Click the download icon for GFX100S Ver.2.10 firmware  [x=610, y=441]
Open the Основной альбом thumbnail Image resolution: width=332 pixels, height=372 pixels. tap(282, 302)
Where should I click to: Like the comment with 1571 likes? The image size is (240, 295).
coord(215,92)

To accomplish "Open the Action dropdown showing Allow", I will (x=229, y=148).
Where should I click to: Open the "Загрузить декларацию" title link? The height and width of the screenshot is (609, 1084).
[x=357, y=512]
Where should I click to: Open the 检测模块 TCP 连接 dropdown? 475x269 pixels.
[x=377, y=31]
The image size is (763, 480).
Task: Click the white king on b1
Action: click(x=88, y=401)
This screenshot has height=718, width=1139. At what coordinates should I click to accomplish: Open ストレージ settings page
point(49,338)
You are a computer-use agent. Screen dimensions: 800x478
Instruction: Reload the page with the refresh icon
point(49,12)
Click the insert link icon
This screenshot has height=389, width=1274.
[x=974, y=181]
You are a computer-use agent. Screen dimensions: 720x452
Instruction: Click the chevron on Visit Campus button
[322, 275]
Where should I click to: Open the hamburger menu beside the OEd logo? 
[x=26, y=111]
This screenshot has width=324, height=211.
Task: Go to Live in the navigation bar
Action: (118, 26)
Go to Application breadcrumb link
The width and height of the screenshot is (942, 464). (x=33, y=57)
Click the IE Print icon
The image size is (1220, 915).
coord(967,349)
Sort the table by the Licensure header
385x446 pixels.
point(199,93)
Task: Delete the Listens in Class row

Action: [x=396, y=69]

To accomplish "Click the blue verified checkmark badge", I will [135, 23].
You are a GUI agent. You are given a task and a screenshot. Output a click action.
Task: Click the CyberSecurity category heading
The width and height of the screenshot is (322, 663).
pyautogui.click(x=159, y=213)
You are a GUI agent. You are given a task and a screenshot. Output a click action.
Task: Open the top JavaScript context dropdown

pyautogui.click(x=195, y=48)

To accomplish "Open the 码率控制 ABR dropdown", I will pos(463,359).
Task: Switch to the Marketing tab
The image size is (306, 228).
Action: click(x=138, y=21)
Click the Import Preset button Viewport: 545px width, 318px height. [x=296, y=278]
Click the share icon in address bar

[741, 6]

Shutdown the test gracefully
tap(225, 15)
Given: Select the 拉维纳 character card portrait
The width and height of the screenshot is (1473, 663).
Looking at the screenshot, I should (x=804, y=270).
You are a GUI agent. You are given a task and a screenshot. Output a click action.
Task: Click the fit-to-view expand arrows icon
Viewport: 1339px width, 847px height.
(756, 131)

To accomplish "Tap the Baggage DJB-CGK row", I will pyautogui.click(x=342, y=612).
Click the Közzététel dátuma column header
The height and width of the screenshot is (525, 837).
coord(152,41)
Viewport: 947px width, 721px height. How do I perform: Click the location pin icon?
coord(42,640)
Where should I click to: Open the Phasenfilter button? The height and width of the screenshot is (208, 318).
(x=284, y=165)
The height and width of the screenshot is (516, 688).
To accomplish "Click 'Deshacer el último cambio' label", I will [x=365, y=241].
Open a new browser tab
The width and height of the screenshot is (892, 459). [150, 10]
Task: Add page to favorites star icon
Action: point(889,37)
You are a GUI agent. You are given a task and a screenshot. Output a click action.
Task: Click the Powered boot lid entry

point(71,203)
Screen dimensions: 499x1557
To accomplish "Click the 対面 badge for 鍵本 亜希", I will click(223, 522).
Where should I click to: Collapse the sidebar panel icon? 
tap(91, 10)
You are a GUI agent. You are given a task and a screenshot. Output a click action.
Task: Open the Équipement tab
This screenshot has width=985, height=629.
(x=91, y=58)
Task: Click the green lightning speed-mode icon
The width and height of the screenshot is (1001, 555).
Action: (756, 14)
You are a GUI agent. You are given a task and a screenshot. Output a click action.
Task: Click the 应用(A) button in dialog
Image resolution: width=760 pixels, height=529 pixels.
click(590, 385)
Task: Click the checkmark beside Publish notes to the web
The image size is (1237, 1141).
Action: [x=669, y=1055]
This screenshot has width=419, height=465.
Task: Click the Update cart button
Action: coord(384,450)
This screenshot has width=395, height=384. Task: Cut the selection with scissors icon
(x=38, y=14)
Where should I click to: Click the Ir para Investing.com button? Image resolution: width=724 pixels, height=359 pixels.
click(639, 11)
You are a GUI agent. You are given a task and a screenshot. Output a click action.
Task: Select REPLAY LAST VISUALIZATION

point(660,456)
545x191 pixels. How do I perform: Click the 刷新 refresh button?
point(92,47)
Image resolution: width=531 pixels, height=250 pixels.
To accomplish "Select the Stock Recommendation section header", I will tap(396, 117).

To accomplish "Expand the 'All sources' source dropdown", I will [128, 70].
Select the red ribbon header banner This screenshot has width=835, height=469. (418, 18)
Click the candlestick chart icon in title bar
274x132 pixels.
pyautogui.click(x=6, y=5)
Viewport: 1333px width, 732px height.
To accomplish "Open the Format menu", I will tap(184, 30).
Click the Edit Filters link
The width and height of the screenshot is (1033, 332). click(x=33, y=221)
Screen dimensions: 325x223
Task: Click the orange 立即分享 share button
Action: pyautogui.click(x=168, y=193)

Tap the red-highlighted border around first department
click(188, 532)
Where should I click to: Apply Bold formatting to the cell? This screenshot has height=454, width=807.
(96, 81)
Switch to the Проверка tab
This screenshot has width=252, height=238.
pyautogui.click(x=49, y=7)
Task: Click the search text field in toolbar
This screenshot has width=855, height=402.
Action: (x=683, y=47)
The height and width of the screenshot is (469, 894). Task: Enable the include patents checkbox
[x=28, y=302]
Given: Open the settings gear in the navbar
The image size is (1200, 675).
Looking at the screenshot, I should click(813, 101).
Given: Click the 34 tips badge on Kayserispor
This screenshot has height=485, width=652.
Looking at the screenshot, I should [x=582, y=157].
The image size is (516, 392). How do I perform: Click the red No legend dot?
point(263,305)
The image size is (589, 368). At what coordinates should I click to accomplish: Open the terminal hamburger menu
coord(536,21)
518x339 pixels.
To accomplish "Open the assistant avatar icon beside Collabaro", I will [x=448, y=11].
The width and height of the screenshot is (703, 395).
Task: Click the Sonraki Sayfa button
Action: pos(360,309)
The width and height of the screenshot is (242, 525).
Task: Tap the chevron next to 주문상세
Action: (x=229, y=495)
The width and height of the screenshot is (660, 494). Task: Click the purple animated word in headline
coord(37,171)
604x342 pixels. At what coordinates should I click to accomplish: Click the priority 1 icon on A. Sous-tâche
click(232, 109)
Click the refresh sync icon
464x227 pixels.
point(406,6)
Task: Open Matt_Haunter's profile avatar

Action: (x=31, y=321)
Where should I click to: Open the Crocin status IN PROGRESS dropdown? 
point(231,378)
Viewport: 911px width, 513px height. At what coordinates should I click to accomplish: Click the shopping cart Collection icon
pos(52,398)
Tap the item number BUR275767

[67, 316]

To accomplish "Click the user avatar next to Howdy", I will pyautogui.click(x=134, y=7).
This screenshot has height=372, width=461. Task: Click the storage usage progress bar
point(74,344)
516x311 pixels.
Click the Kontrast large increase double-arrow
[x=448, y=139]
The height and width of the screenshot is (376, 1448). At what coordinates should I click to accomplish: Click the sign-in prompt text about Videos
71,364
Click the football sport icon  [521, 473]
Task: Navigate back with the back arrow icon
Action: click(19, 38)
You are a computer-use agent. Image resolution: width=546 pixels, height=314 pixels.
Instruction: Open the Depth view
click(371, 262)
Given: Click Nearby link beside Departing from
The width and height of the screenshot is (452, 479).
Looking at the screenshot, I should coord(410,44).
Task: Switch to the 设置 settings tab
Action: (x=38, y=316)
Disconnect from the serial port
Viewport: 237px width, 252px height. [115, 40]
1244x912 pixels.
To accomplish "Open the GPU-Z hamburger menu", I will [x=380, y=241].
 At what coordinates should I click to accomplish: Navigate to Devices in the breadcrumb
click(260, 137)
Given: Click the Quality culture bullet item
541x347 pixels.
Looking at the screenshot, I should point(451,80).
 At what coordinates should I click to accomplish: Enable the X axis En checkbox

Problem »
Report every line of the material above that contains the word "Instruction".

Answer for the task »
Instruction: Reload the page with the refresh icon
Instruction: Click the chevron on Visit Campus button
Instruction: Open the Depth view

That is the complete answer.